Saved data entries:
╔══
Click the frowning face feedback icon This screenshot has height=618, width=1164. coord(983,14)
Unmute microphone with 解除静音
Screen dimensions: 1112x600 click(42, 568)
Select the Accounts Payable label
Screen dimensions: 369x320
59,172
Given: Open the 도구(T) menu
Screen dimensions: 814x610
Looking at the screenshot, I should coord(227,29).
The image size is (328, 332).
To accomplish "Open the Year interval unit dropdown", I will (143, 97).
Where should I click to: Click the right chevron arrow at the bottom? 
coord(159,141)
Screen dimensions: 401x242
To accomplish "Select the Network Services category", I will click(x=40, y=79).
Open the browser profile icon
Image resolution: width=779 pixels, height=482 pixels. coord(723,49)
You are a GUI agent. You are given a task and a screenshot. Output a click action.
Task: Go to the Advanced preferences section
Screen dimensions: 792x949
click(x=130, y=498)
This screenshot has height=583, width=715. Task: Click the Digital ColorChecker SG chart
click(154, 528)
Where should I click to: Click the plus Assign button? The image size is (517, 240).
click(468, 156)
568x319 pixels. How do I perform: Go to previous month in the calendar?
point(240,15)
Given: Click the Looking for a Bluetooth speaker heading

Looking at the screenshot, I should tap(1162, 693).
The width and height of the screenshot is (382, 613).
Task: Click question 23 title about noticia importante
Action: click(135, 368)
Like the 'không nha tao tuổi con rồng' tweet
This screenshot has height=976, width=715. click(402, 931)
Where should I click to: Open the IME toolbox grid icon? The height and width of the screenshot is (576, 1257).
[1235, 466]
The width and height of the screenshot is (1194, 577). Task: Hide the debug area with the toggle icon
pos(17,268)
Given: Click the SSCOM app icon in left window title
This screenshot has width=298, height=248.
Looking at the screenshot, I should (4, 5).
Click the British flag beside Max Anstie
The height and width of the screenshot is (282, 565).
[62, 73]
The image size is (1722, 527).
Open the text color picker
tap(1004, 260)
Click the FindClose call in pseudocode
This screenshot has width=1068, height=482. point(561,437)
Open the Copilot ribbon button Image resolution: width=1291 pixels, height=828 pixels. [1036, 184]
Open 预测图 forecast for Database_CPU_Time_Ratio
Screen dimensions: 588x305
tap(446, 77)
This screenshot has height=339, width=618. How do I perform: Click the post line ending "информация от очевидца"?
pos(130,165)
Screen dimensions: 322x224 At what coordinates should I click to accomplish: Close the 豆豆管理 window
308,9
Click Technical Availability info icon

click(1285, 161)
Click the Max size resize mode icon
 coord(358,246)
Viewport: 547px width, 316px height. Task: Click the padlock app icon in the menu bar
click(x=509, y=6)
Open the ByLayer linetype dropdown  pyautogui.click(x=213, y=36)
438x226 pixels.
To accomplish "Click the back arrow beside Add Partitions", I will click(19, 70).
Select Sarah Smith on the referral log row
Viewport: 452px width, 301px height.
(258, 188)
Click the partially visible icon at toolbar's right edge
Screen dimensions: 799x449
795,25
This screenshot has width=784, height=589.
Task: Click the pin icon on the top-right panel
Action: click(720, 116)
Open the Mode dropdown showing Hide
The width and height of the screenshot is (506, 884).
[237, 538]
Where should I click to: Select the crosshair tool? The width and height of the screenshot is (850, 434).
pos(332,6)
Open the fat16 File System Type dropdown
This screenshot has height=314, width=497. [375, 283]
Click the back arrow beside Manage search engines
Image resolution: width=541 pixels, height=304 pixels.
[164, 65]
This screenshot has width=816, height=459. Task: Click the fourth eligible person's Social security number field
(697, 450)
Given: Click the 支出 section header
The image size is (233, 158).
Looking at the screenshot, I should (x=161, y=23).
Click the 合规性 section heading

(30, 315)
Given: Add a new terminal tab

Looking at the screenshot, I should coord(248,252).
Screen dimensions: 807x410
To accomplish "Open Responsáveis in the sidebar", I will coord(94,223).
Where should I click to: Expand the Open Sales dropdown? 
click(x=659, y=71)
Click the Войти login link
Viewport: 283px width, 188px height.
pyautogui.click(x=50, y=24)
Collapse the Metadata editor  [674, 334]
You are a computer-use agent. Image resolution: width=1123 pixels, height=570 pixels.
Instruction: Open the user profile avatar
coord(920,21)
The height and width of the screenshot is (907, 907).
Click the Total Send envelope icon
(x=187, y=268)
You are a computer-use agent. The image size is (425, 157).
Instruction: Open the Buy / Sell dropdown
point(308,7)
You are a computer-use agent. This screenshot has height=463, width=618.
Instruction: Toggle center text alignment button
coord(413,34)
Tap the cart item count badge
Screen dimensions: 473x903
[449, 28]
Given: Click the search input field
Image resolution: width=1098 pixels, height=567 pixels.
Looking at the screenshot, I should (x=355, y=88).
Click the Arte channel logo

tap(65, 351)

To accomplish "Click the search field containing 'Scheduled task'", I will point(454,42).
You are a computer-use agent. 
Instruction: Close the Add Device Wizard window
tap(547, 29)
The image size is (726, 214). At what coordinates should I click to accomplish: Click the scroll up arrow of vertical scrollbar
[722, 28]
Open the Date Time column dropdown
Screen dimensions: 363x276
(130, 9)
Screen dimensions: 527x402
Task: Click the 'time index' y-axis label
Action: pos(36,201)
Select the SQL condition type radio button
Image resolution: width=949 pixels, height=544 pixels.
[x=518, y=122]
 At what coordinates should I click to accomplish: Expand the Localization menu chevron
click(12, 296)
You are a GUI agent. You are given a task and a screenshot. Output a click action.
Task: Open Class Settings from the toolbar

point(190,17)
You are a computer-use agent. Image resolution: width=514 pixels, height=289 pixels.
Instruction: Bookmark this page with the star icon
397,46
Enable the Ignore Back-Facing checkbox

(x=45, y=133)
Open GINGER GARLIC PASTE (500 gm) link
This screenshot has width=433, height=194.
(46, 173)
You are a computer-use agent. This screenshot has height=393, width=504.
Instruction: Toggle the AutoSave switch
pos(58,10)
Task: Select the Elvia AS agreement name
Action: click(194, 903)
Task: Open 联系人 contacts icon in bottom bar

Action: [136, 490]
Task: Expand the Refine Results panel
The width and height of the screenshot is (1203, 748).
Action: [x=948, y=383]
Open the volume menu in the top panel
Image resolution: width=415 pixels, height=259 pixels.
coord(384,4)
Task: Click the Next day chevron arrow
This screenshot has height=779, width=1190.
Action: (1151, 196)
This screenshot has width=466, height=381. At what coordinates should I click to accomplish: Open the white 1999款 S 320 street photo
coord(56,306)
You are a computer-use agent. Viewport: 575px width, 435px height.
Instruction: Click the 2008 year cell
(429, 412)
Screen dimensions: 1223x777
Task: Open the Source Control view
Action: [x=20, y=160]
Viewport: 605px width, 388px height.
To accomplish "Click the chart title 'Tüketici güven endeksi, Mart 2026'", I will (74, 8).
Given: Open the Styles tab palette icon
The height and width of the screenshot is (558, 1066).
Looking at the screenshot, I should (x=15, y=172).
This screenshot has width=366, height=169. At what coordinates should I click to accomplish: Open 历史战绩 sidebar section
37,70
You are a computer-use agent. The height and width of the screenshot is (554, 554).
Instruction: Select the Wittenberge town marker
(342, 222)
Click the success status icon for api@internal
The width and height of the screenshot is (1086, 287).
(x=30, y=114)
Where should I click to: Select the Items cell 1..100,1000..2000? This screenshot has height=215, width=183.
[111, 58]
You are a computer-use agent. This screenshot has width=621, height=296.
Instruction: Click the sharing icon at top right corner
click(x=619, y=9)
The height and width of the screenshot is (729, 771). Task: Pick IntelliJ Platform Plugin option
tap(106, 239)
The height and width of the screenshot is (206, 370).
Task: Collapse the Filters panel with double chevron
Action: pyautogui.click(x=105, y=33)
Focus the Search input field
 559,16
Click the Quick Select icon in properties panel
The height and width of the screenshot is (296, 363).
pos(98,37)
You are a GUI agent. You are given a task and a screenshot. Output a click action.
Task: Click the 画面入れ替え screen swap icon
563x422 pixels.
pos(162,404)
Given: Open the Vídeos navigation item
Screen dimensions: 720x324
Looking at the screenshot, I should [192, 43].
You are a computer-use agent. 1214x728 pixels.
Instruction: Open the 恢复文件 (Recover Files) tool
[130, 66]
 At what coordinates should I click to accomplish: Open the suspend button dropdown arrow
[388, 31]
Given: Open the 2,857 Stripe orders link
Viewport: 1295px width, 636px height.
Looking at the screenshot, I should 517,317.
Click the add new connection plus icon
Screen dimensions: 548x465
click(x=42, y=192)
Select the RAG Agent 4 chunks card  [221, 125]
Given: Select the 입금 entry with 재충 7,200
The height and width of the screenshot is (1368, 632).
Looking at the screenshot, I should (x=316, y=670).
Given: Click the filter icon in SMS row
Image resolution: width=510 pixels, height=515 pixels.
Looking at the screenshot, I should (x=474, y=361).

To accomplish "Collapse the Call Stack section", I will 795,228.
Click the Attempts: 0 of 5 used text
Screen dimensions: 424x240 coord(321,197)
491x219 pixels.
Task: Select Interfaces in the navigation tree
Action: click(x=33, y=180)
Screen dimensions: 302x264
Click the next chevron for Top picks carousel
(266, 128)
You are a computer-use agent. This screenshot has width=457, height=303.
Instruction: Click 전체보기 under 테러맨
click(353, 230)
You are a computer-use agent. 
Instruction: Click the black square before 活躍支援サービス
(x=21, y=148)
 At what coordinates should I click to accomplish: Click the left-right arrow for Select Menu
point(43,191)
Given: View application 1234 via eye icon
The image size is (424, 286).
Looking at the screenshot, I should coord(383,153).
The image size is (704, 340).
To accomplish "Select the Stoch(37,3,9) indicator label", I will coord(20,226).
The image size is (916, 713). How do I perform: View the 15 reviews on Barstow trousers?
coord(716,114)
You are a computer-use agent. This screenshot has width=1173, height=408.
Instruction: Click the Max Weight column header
╚══
» **TRY IT**
Please find every line in the records that contains the word "header", and copy it out.

» **RESPONSE**
Given: Click the 支出 section header
Instruction: Click the Max Weight column header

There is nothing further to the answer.